Another way to get work in to work for free for charities. You get
known. People who run charities tend to be widely socially connected.

--
Roedy Green Canadian Mind Products
http://mindprod.com
"Humanity is conducting an unintended, uncontrolled, globally pervasive experiment
whose ultimate consequences could be second only to global nuclear war."
~ Environment Canada (The Canadian equivalent of the EPA on global warming)
 
C

Chris M. Thomasson

Peter Duniho said:
"much" vs "somewhat"...same difference. I agree with either statement.


I'm not sure of that. I've seen a lot of people get frustrated and
tripped up by differences between the languages when they try to move from
C++ to Java.
[...]

I remember one time when a Java programmer thought the following code
snippet was perfectly fine and 100% correct C++:




void foo() {
object* o = new object();
o->do_something();
}




I said, "your code has a memory leak within the `foo' procedure.".

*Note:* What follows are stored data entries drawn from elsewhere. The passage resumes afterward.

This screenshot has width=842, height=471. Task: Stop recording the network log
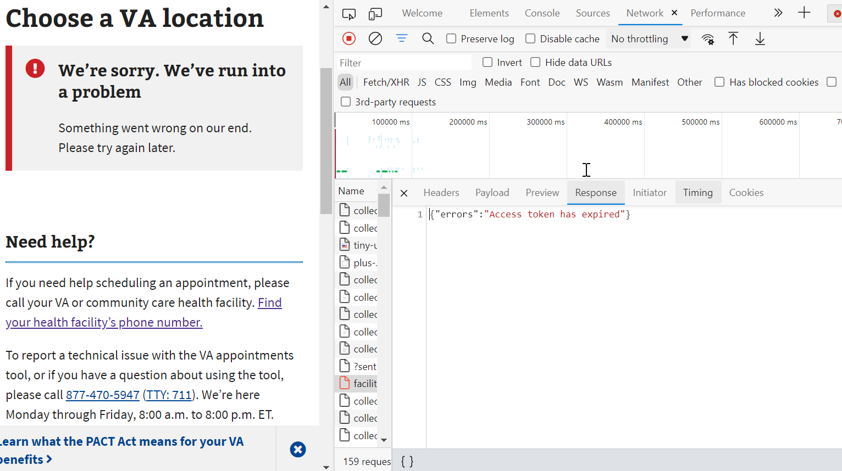point(348,38)
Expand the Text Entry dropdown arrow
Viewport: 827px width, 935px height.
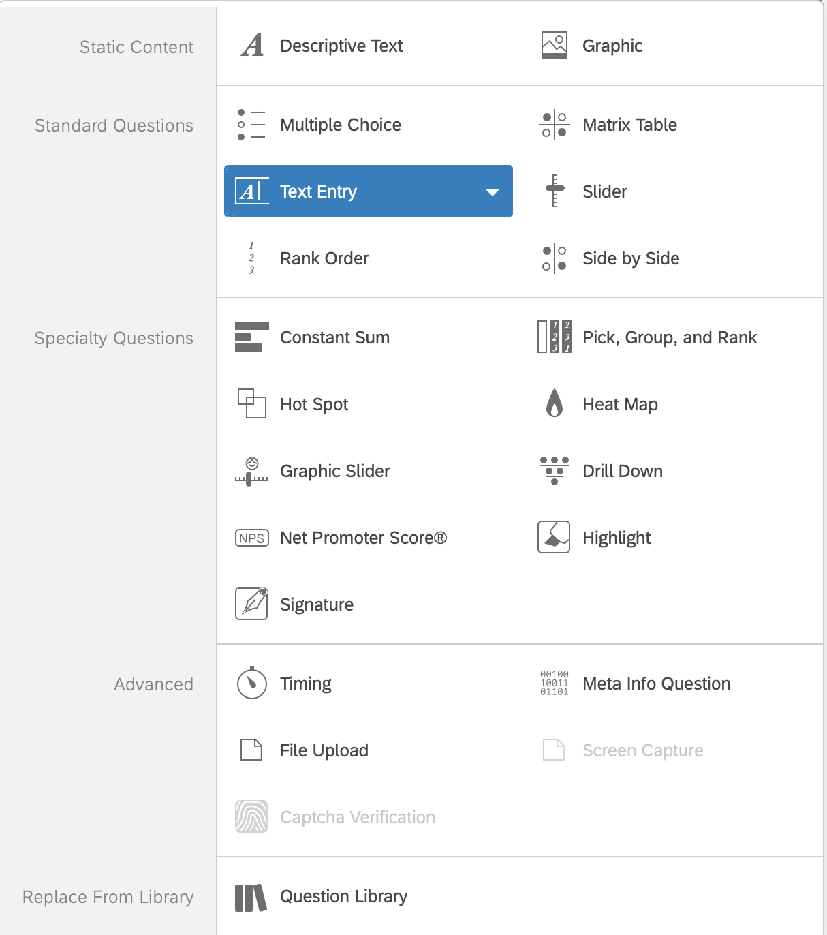(492, 192)
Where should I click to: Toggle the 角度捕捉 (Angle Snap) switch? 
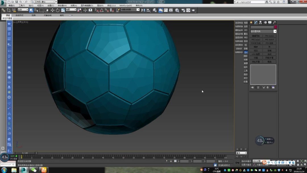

He responded with, "what's a memory leak?".


;^/
 
L

Lew

Chris said:
I remember one time when a Java programmer thought the following code
snippet was perfectly fine and 100% correct C++:
void foo() {
object* o = new object();
o->do_something();
}

I said, "your code has a memory leak within the `foo' procedure.".

He responded with, "what's a memory leak?".

Sounds like an ad for Java over C++.
 
J

Joshua Cranmer

Chris said:
He responded with, "what's a memory leak?".

public class Foo {
public Foo() {
bitBucket.add(this);
}
private static java.util.LinkedList<?> bitBucket =
new java.util.LinkedList<?>();
}

That's a memory leak (so long as bitBucket is not otherwise impacted by
any code path coming from a public API).